NCCC215: Potato Breeding and Genetics Technical Committee
Statement of Issues and JustificationThe cultivated potato, Solanum tuberosum (2n=4x=48) is the most important vegetable crop and the third most important food crop in the world. The potato is also the highest volume vegetable crop in the North Central Region and accounts for approximately 28% of the US acreage. The farm gate value of the Region's production amounts to $453 million and since a large portion of the production is used in processing facilities, the value added component considerably increases the contribution of the crop to the economy of the North Central Region.
A potato crop produces, on average, more food energy and protein than cereal crops, and the lysine content of potato complements cereal based diets that are deficient in this amino acid. Potato is highly productive on a per acre basis and, because of its adaptability, can be grown commercially all 50 states. In fact, the United States produces 22 million metric tons of potatoes annually on approximately 1.1 million acres, with a farm gate value of greater than $3.2 billion. In addition, the per capita consumption of potatoes (approximately 143 lbs.) in the United States is increasing.

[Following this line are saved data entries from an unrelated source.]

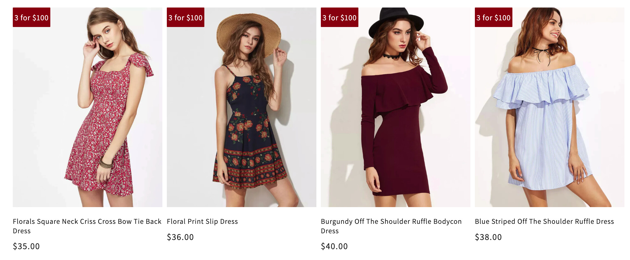Click the 3 for $100 badge on burgundy dress
The height and width of the screenshot is (260, 630).
pos(339,18)
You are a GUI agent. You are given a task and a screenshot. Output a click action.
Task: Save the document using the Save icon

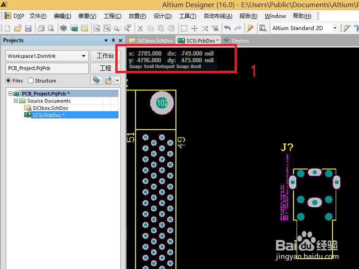[28, 28]
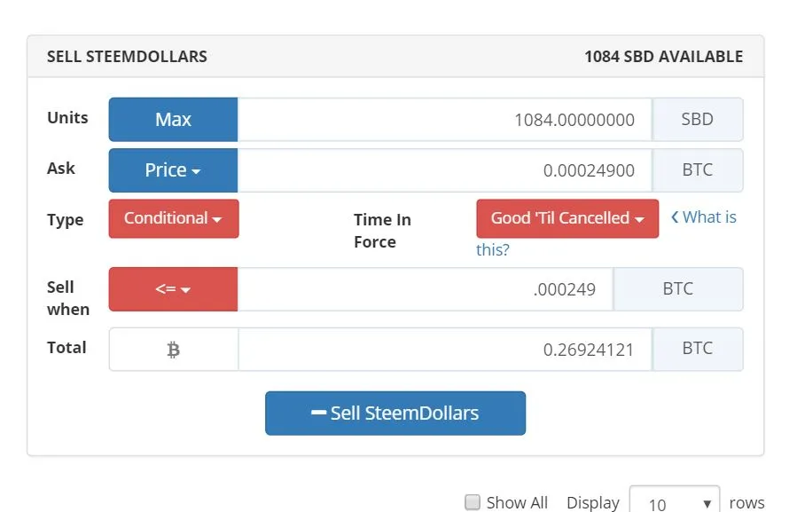797x512 pixels.
Task: Click the Max units button
Action: click(174, 120)

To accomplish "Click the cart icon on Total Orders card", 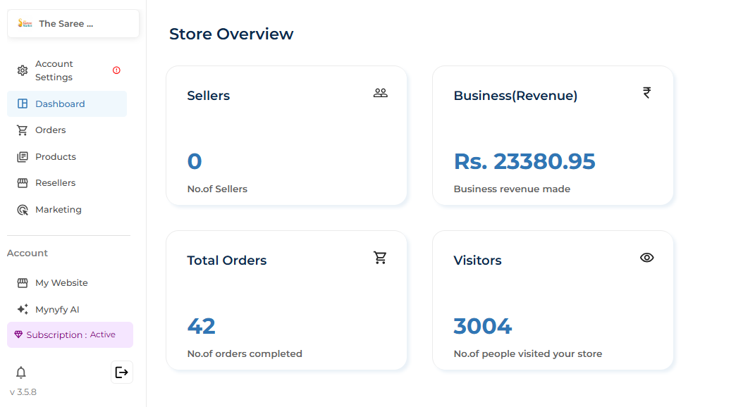I will (x=380, y=258).
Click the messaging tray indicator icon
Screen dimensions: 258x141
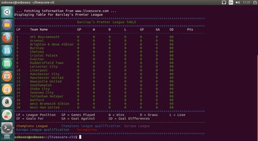coord(224,2)
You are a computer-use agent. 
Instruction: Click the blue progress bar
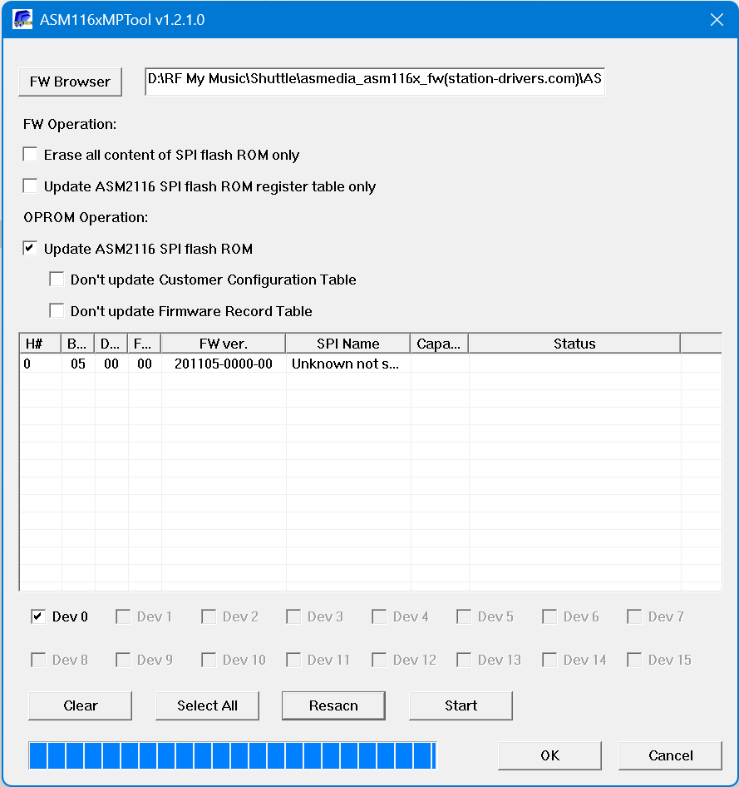point(232,755)
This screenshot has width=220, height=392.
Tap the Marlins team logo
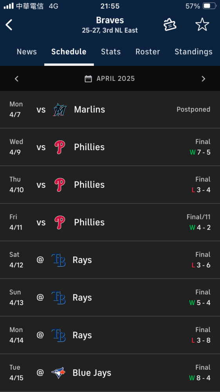coord(60,109)
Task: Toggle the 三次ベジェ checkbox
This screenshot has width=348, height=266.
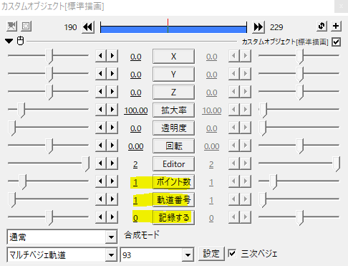Action: point(232,253)
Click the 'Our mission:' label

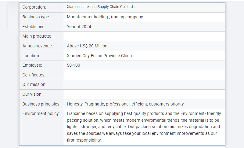pos(34,84)
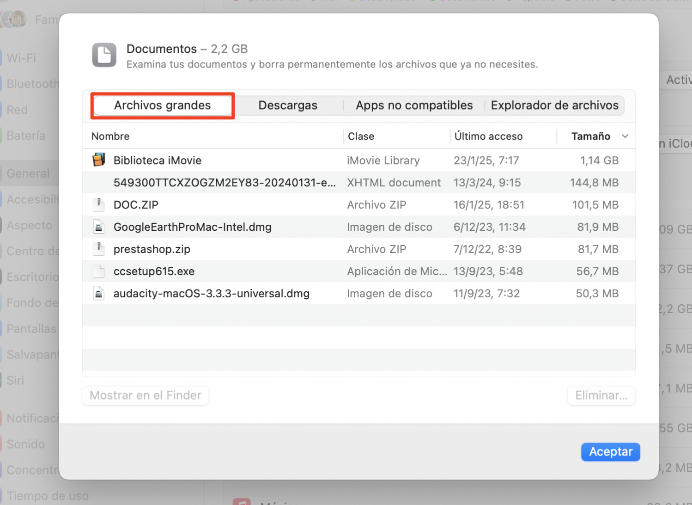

Public breeding is the cornerstone of potato variety development in North America. There exists only one private potato breeding effort in the US and it focuses only on the chip-processing market. NCCC-84 plays an important role in the success of varietal breeding by providing a forum for collaborative research, coordinating regional varietal testing and facilitating the exchange of germplasm and research ideas. The four varietal breeding programs in the North Central region develop varieties for the range of climatic and soil conditions within the region. North Central breeding programs have developed 2 of the 10 leading varieties grown in the US. This regional project also provides an important vehicle for project leaders, graduate students, other researchers and industry representatives to become familiar with leading edge technology, materials and techniques being developed in potato breeding and genetics. Important advances in potato genetics have emerged from this regional effort. Some notable efforts include development of breeding strategies enabling the utilization of the genetic diversity available in the Solanum species; germplasm collection, systematics, preserving and cataloguing; genetic mapping of important traits; integration of transgenic approaches in genetic improvement; and the genetic understanding of numerous resistance and quality traits of potato (i.e. late blight, Verticillium wilt, soft rot, Colorado potato beetle, cold sweetening resistance and specific gravity). The Solanaceae Coordinated Agricultural Project is managed within the North Central region and breeders are utilizing the technologies created by this project to develop high throughput genetic markers for mapping and marker-assisted selection of economically important traits in potato. NCCC-84 also provides the foundation for building strong research relationships within the region that will foster positive collaborative research efforts in the future.